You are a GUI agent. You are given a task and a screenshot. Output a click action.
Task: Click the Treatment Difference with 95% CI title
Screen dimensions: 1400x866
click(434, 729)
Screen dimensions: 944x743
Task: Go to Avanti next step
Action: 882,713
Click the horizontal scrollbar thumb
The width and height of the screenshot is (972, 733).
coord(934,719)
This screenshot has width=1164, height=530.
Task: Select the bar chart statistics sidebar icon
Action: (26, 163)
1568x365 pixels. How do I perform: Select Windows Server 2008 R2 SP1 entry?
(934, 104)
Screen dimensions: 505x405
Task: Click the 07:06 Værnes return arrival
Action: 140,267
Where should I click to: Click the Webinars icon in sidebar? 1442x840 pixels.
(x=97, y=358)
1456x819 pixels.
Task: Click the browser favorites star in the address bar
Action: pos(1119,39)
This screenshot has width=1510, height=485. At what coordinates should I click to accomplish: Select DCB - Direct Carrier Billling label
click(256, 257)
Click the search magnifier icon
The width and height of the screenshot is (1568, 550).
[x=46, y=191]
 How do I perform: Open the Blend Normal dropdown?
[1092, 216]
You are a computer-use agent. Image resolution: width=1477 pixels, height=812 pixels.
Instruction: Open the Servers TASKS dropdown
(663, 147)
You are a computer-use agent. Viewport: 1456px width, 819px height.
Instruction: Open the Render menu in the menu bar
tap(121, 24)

──────────

| WHAT THIS TASK INVOLVES |
Copy all of the rows above verbatim, leaving every character and line break unchanged.

| OUTPUT |
You are a GUI agent. You are given a task and a screenshot. Output a click action.
Task: Click the Treatment Difference with 95% CI title
Screen dimensions: 1400x866
click(434, 729)
Screen dimensions: 944x743
Task: Go to Avanti next step
Action: 882,713
Click the horizontal scrollbar thumb
The width and height of the screenshot is (972, 733).
coord(934,719)
This screenshot has width=1164, height=530.
Task: Select the bar chart statistics sidebar icon
Action: (26, 163)
1568x365 pixels. How do I perform: Select Windows Server 2008 R2 SP1 entry?
(934, 104)
Screen dimensions: 505x405
Task: Click the 07:06 Værnes return arrival
Action: 140,267
Where should I click to: Click the Webinars icon in sidebar? 1442x840 pixels.
(x=97, y=358)
1456x819 pixels.
Task: Click the browser favorites star in the address bar
Action: pos(1119,39)
This screenshot has width=1510, height=485. At what coordinates should I click to accomplish: Select DCB - Direct Carrier Billling label
click(256, 257)
Click the search magnifier icon
The width and height of the screenshot is (1568, 550).
[x=46, y=191]
 How do I perform: Open the Blend Normal dropdown?
[1092, 216]
You are a computer-use agent. Image resolution: width=1477 pixels, height=812 pixels.
Instruction: Open the Servers TASKS dropdown
(663, 147)
You are a computer-use agent. Viewport: 1456px width, 819px height.
Instruction: Open the Render menu in the menu bar
tap(121, 24)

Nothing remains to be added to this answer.